* _YOUR GOAL_
Omit the pictures and extract only the lines from the line containing "Viewport: 1920px width, 800px" to the end of the material, each exactly as written.

* _EXERCISE DATA_
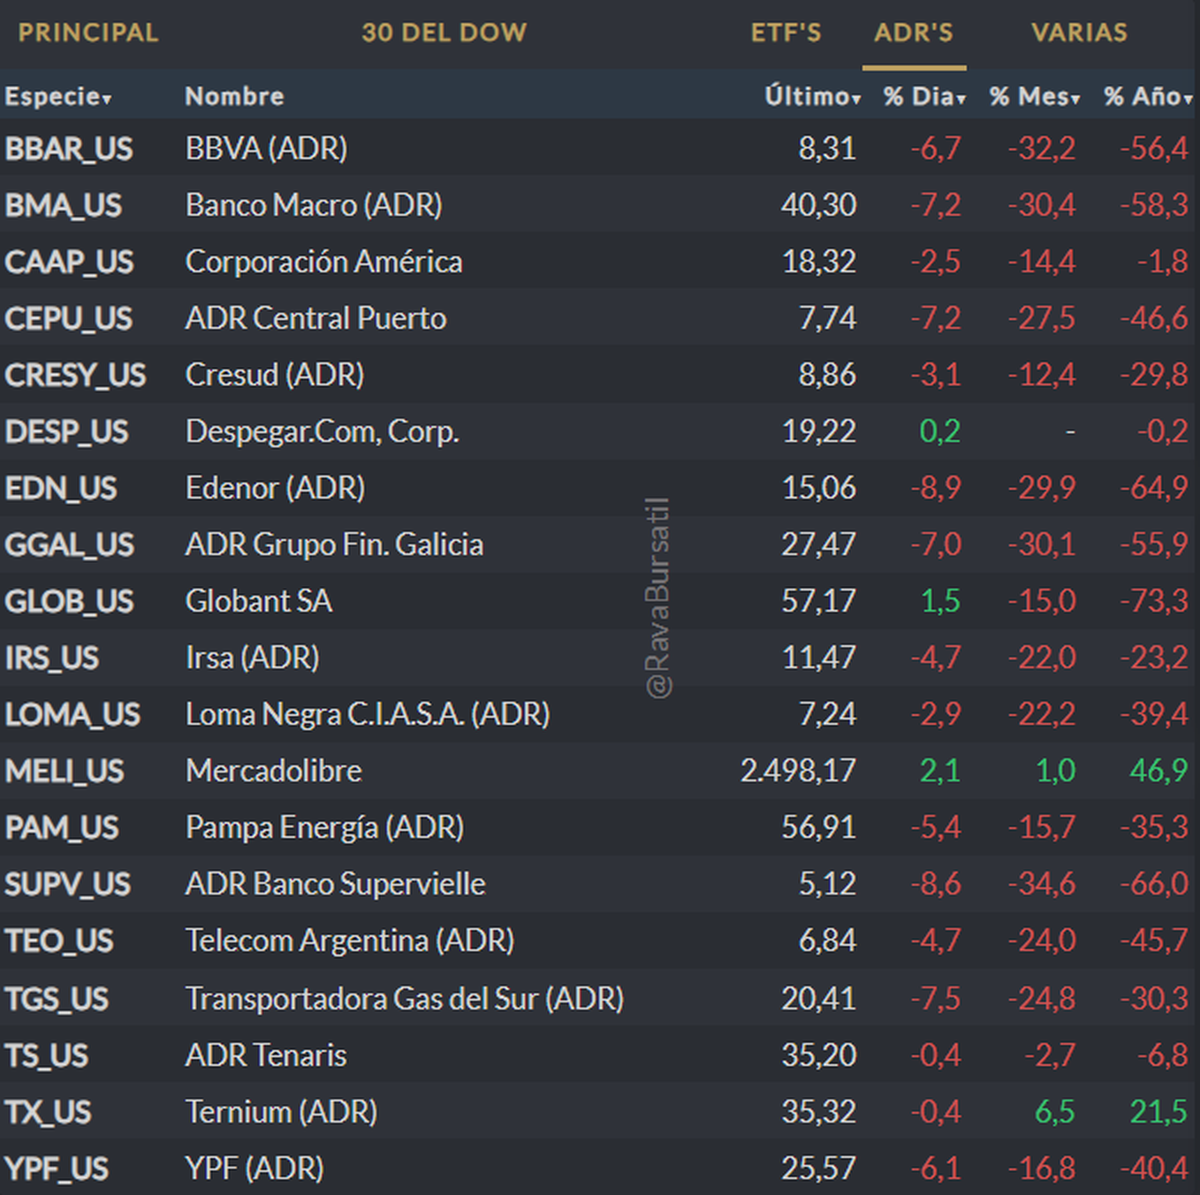The width and height of the screenshot is (1200, 1195).
Task: Open the GGAL_US ticker
Action: [69, 545]
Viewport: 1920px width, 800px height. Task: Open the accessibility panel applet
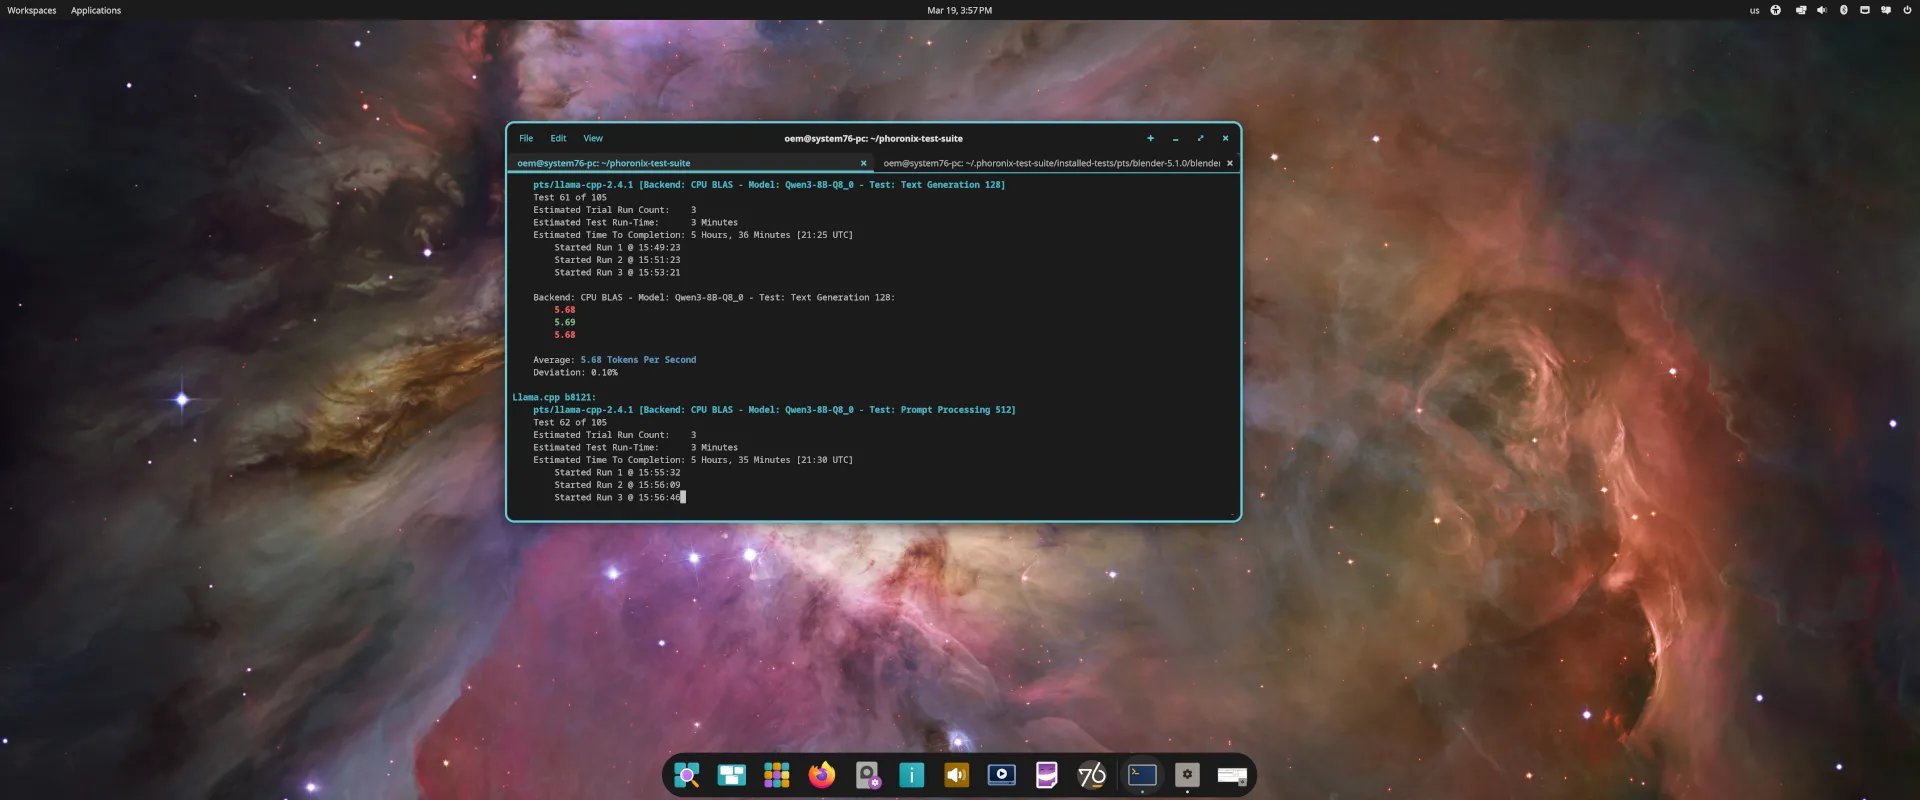1776,10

* _ANSWER TO THE PROBLEM_
Viewport: 1920px width, 800px height. Task: Open the accessibility panel applet
1776,10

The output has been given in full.